State v. Malave, 127 N.J. Super. 151, 316 A.2d 706 (1974), set out personal identification as an important factor in determining the validity of warrants which do not otherwise fully identify the suspects to be searched. Here, the affiant had not previously seen appellee and could not aid in identifying him when the search was made. State v. Martinez, 51 Wn. App. 397, 753 P.2d 1011, is distinguishable because of the detailed physical description of the suspect.
In Rollie M., 701 P.2d 1123, the court was faced with analyzing the validity of a warrant similar to the one in this case. That warrant authorized the search of "John Doe who is known to be in the vicinity of the above described premises," but it gave no physical description. Id. at 1123. The court held that:
Where the warrant does not specifically name the person to be searched, then some other means reasonable under the circumstances must be used to assist in identifying the person — either his occupation, personal appearance, peculiarities, or place of residence . . . . Here no particularities were given, not even that "John Doe" resided at the premises described in the warrant. Thus, the search of Rollie's person was improper and the trial court erred in failing to suppress the evidence. . . .

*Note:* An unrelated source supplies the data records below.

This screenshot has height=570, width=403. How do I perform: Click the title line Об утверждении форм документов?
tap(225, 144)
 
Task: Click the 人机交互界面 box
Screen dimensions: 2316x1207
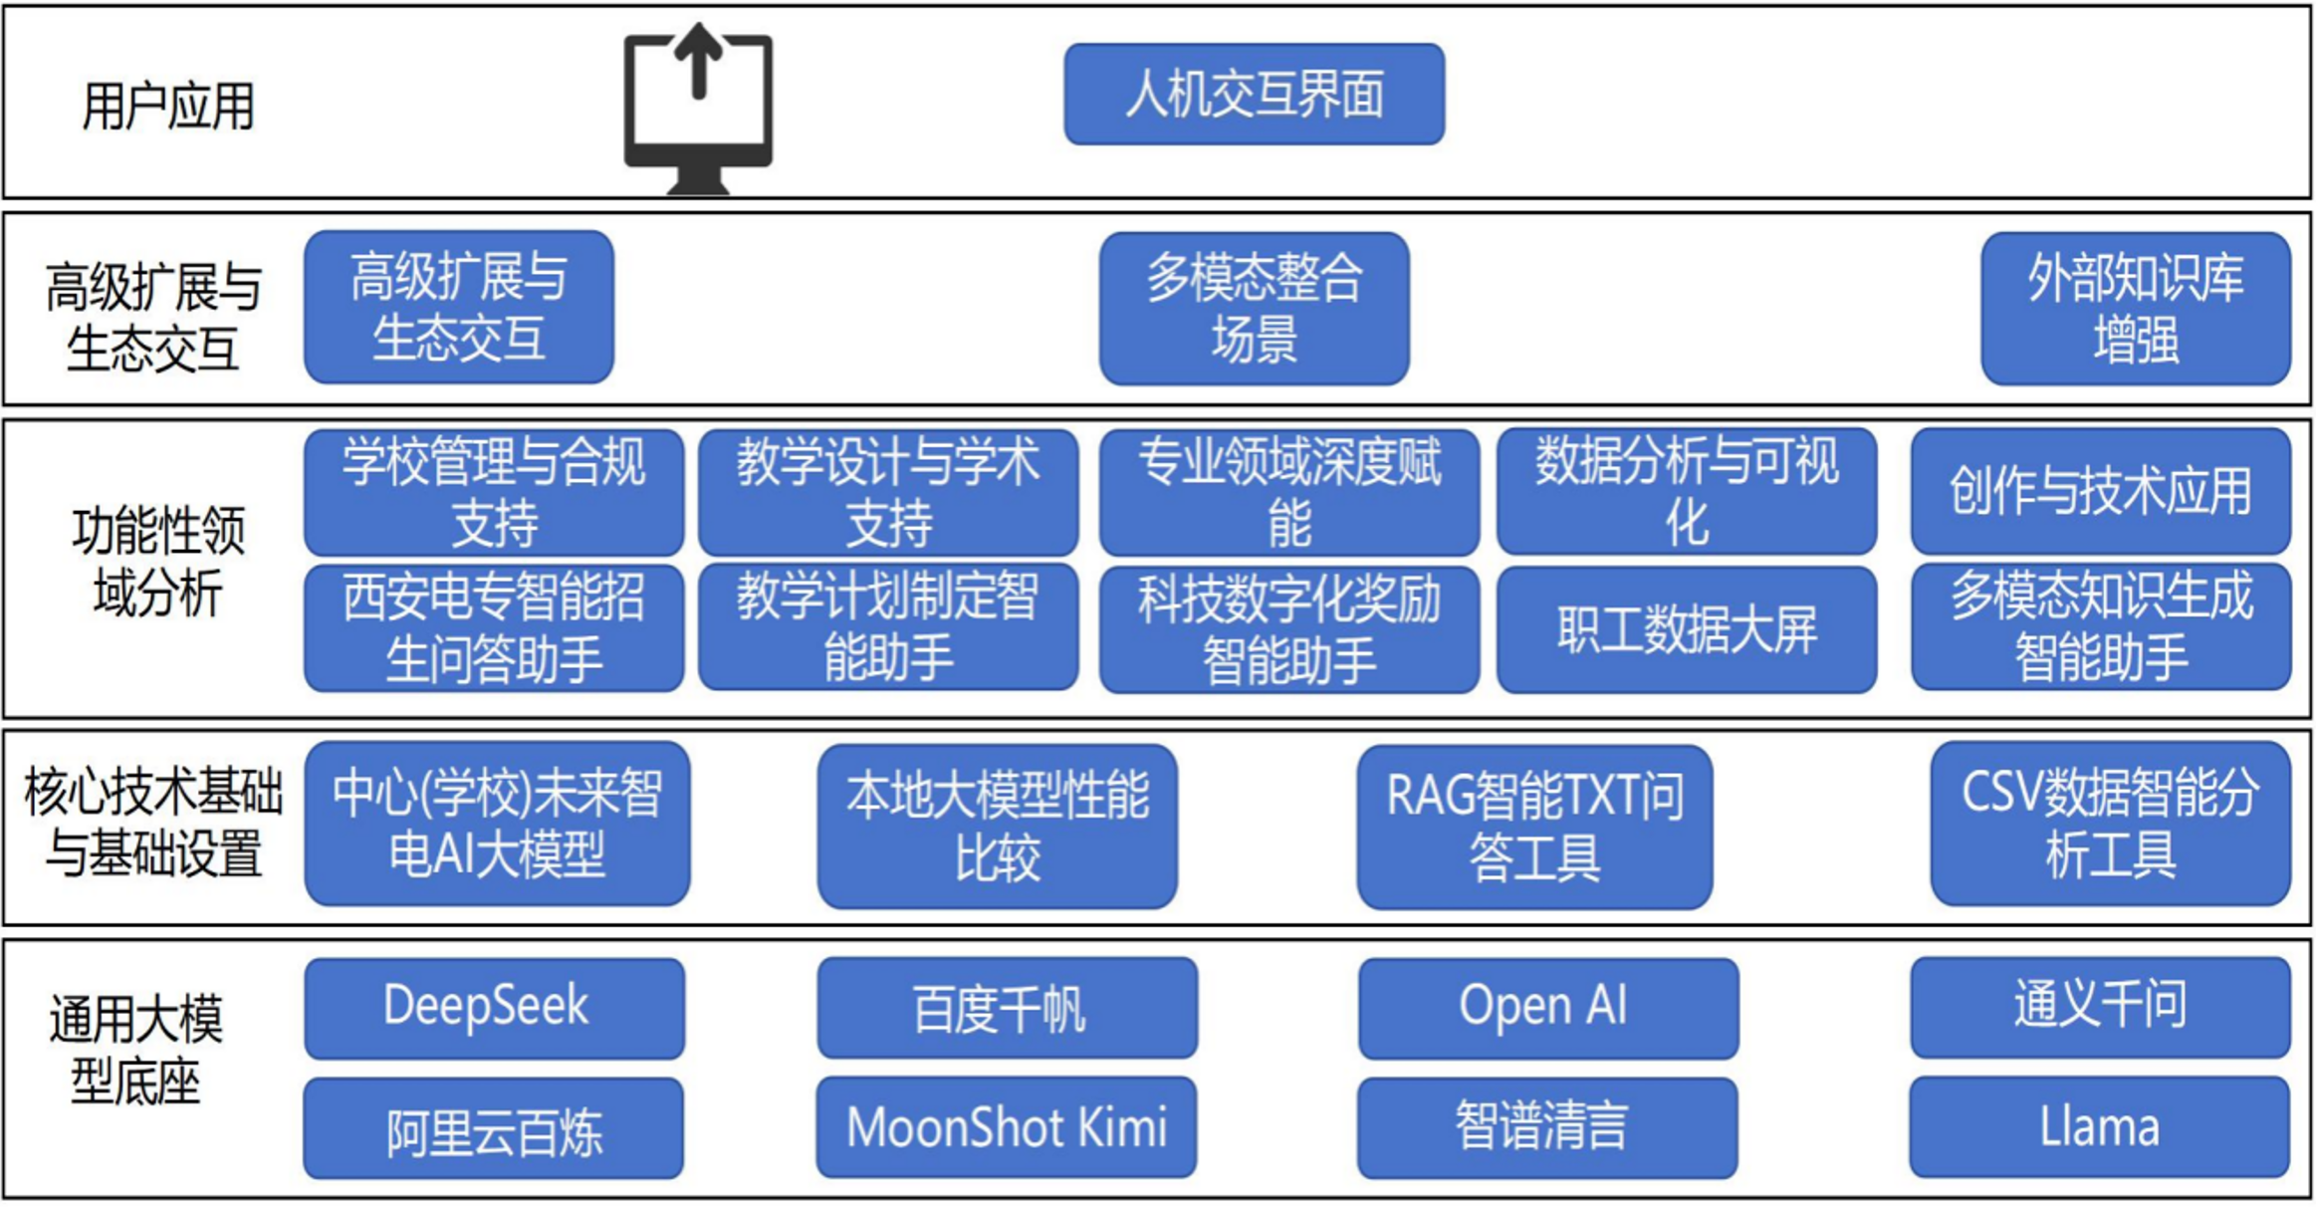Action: tap(1254, 95)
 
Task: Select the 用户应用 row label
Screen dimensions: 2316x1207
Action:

Id. at 1125 (citations omitted).
In the present case there was absolutely no means of identifying the person to be searched like height, weight, eye color, type of hair, unusual markings, permanent residence, occupation or personal appearance. To authorize the search of a black male named "Jim" is simply not enough. See People v. Simmons, 155 Ill.Dec. 410, 569 N.E.2d 591.
We affirm.
FIDEL, C.J., and GARBARINO, J., concur.